What you have to do:
An exact copy of every record is needed.

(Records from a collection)
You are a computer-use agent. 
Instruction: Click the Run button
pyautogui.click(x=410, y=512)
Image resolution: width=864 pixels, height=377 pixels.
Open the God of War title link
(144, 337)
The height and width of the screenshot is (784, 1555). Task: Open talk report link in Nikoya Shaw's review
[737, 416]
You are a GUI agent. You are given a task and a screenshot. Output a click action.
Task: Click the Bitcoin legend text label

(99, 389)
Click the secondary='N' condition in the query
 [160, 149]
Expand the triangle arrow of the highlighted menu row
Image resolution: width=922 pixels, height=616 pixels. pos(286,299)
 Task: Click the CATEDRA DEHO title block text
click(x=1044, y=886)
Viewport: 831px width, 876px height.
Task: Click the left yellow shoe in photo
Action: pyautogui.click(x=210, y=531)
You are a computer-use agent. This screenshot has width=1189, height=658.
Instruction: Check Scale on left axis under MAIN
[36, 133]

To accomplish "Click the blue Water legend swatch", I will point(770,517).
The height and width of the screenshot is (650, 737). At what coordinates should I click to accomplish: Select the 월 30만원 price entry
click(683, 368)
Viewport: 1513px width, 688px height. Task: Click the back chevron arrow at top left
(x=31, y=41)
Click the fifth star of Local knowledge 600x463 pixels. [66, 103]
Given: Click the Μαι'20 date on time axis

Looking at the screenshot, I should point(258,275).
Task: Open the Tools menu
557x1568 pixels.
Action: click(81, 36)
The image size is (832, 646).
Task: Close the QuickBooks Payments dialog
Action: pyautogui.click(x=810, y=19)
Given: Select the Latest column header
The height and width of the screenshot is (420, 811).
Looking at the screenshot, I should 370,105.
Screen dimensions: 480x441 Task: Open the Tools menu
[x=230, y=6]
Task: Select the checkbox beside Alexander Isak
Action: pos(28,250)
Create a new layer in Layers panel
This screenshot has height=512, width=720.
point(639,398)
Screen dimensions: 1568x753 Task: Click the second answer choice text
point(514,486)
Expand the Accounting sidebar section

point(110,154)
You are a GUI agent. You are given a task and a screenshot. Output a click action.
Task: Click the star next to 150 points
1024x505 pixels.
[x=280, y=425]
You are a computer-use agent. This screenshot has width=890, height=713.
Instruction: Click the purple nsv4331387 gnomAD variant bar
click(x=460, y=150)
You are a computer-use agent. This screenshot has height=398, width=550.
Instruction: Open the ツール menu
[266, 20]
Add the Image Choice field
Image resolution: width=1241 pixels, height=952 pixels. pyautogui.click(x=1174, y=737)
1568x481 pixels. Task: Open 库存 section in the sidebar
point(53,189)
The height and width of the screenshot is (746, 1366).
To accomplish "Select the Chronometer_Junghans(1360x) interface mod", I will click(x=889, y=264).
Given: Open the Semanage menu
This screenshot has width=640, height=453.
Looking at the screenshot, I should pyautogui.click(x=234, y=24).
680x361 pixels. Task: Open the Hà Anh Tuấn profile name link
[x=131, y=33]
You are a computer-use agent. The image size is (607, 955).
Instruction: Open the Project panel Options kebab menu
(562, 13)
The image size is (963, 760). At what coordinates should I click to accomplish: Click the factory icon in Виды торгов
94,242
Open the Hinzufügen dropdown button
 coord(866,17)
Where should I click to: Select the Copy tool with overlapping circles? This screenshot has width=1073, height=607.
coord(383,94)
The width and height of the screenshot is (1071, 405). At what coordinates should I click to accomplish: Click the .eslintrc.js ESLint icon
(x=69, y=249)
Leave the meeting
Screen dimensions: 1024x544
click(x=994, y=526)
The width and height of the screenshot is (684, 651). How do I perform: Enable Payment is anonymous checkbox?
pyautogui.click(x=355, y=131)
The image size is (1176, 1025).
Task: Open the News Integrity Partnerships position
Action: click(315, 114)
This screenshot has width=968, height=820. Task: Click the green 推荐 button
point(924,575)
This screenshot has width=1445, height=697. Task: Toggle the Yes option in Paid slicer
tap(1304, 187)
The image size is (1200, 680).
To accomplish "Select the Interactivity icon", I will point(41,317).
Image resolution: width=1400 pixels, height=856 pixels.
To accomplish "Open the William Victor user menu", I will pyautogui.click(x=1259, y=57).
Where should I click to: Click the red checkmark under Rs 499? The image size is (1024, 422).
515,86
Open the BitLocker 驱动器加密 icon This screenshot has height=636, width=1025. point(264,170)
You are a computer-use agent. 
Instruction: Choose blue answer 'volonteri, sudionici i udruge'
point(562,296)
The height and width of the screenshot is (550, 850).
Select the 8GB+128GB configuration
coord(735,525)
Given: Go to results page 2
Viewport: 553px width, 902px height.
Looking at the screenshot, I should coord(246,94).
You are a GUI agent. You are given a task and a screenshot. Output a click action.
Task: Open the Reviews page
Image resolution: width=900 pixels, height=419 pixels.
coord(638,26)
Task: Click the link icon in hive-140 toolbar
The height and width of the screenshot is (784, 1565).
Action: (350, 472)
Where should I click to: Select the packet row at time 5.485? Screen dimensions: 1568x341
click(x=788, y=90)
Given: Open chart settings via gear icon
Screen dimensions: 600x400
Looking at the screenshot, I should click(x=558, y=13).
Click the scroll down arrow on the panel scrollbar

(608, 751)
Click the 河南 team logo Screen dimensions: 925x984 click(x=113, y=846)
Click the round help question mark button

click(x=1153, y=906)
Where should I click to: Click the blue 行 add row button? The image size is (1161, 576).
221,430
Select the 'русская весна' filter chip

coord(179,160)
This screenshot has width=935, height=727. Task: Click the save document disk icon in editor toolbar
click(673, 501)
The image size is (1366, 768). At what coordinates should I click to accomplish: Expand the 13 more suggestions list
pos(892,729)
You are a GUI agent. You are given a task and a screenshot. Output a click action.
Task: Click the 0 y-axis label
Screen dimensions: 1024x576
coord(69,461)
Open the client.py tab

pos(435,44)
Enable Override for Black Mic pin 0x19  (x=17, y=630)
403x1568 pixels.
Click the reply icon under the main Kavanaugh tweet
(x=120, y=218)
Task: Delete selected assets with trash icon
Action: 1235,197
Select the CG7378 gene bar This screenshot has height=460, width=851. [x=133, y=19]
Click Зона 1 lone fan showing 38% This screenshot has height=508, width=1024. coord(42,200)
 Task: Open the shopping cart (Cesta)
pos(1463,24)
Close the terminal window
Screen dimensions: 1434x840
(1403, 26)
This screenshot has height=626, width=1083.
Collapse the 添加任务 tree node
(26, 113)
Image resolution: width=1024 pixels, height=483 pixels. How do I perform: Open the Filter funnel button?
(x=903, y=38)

Answer for this exercise:
You are a computer-use agent. 
Instruction: Click the Run button
pyautogui.click(x=410, y=512)
Image resolution: width=864 pixels, height=377 pixels.
Open the God of War title link
(144, 337)
The height and width of the screenshot is (784, 1555). Task: Open talk report link in Nikoya Shaw's review
[737, 416]
You are a GUI agent. You are given a task and a screenshot. Output a click action.
Task: Click the Bitcoin legend text label

(99, 389)
Click the secondary='N' condition in the query
 [160, 149]
Expand the triangle arrow of the highlighted menu row
Image resolution: width=922 pixels, height=616 pixels. pos(286,299)
 Task: Click the CATEDRA DEHO title block text
click(x=1044, y=886)
Viewport: 831px width, 876px height.
Task: Click the left yellow shoe in photo
Action: pyautogui.click(x=210, y=531)
You are a computer-use agent. This screenshot has width=1189, height=658.
Instruction: Check Scale on left axis under MAIN
[36, 133]

To accomplish "Click the blue Water legend swatch", I will point(770,517).
The height and width of the screenshot is (650, 737). At what coordinates should I click to accomplish: Select the 월 30만원 price entry
click(683, 368)
Viewport: 1513px width, 688px height. Task: Click the back chevron arrow at top left
(x=31, y=41)
Click the fifth star of Local knowledge 600x463 pixels. [66, 103]
Given: Click the Μαι'20 date on time axis

Looking at the screenshot, I should point(258,275).
Task: Open the Tools menu
557x1568 pixels.
Action: click(81, 36)
The image size is (832, 646).
Task: Close the QuickBooks Payments dialog
Action: pyautogui.click(x=810, y=19)
Given: Select the Latest column header
The height and width of the screenshot is (420, 811).
Looking at the screenshot, I should 370,105.
Screen dimensions: 480x441 Task: Open the Tools menu
[x=230, y=6]
Task: Select the checkbox beside Alexander Isak
Action: pos(28,250)
Create a new layer in Layers panel
This screenshot has height=512, width=720.
point(639,398)
Screen dimensions: 1568x753 Task: Click the second answer choice text
point(514,486)
Expand the Accounting sidebar section

point(110,154)
You are a GUI agent. You are given a task and a screenshot. Output a click action.
Task: Click the star next to 150 points
1024x505 pixels.
[x=280, y=425]
You are a computer-use agent. This screenshot has width=890, height=713.
Instruction: Click the purple nsv4331387 gnomAD variant bar
click(x=460, y=150)
You are a computer-use agent. This screenshot has height=398, width=550.
Instruction: Open the ツール menu
[266, 20]
Add the Image Choice field
Image resolution: width=1241 pixels, height=952 pixels. pyautogui.click(x=1174, y=737)
1568x481 pixels. Task: Open 库存 section in the sidebar
point(53,189)
The height and width of the screenshot is (746, 1366).
To accomplish "Select the Chronometer_Junghans(1360x) interface mod", I will click(x=889, y=264).
Given: Open the Semanage menu
This screenshot has width=640, height=453.
Looking at the screenshot, I should pyautogui.click(x=234, y=24).
680x361 pixels. Task: Open the Hà Anh Tuấn profile name link
[x=131, y=33]
You are a computer-use agent. The image size is (607, 955).
Instruction: Open the Project panel Options kebab menu
(562, 13)
The image size is (963, 760). At what coordinates should I click to accomplish: Click the factory icon in Виды торгов
94,242
Open the Hinzufügen dropdown button
 coord(866,17)
Where should I click to: Select the Copy tool with overlapping circles? This screenshot has width=1073, height=607.
coord(383,94)
The width and height of the screenshot is (1071, 405). At what coordinates should I click to accomplish: Click the .eslintrc.js ESLint icon
(x=69, y=249)
Leave the meeting
Screen dimensions: 1024x544
click(x=994, y=526)
The width and height of the screenshot is (684, 651). How do I perform: Enable Payment is anonymous checkbox?
pyautogui.click(x=355, y=131)
The image size is (1176, 1025).
Task: Open the News Integrity Partnerships position
Action: click(315, 114)
This screenshot has width=968, height=820. Task: Click the green 推荐 button
point(924,575)
This screenshot has width=1445, height=697. Task: Toggle the Yes option in Paid slicer
tap(1304, 187)
The image size is (1200, 680).
To accomplish "Select the Interactivity icon", I will point(41,317).
Image resolution: width=1400 pixels, height=856 pixels.
To accomplish "Open the William Victor user menu", I will pyautogui.click(x=1259, y=57).
Where should I click to: Click the red checkmark under Rs 499? The image size is (1024, 422).
515,86
Open the BitLocker 驱动器加密 icon This screenshot has height=636, width=1025. point(264,170)
You are a computer-use agent. 
Instruction: Choose blue answer 'volonteri, sudionici i udruge'
point(562,296)
The height and width of the screenshot is (550, 850).
Select the 8GB+128GB configuration
coord(735,525)
Given: Go to results page 2
Viewport: 553px width, 902px height.
Looking at the screenshot, I should coord(246,94).
You are a GUI agent. You are given a task and a screenshot. Output a click action.
Task: Open the Reviews page
Image resolution: width=900 pixels, height=419 pixels.
coord(638,26)
Task: Click the link icon in hive-140 toolbar
The height and width of the screenshot is (784, 1565).
Action: (350, 472)
Where should I click to: Select the packet row at time 5.485? Screen dimensions: 1568x341
click(x=788, y=90)
Given: Open chart settings via gear icon
Screen dimensions: 600x400
Looking at the screenshot, I should click(x=558, y=13).
Click the scroll down arrow on the panel scrollbar

(608, 751)
Click the 河南 team logo Screen dimensions: 925x984 click(x=113, y=846)
Click the round help question mark button

click(x=1153, y=906)
Where should I click to: Click the blue 行 add row button? The image size is (1161, 576).
221,430
Select the 'русская весна' filter chip

coord(179,160)
This screenshot has width=935, height=727. Task: Click the save document disk icon in editor toolbar
click(673, 501)
The image size is (1366, 768). At what coordinates should I click to accomplish: Expand the 13 more suggestions list
pos(892,729)
You are a GUI agent. You are given a task and a screenshot. Output a click action.
Task: Click the 0 y-axis label
Screen dimensions: 1024x576
coord(69,461)
Open the client.py tab

pos(435,44)
Enable Override for Black Mic pin 0x19  (x=17, y=630)
403x1568 pixels.
Click the reply icon under the main Kavanaugh tweet
(x=120, y=218)
Task: Delete selected assets with trash icon
Action: 1235,197
Select the CG7378 gene bar This screenshot has height=460, width=851. [x=133, y=19]
Click Зона 1 lone fan showing 38% This screenshot has height=508, width=1024. coord(42,200)
 Task: Open the shopping cart (Cesta)
pos(1463,24)
Close the terminal window
Screen dimensions: 1434x840
(1403, 26)
This screenshot has height=626, width=1083.
Collapse the 添加任务 tree node
(26, 113)
Image resolution: width=1024 pixels, height=483 pixels. How do I perform: Open the Filter funnel button?
(x=903, y=38)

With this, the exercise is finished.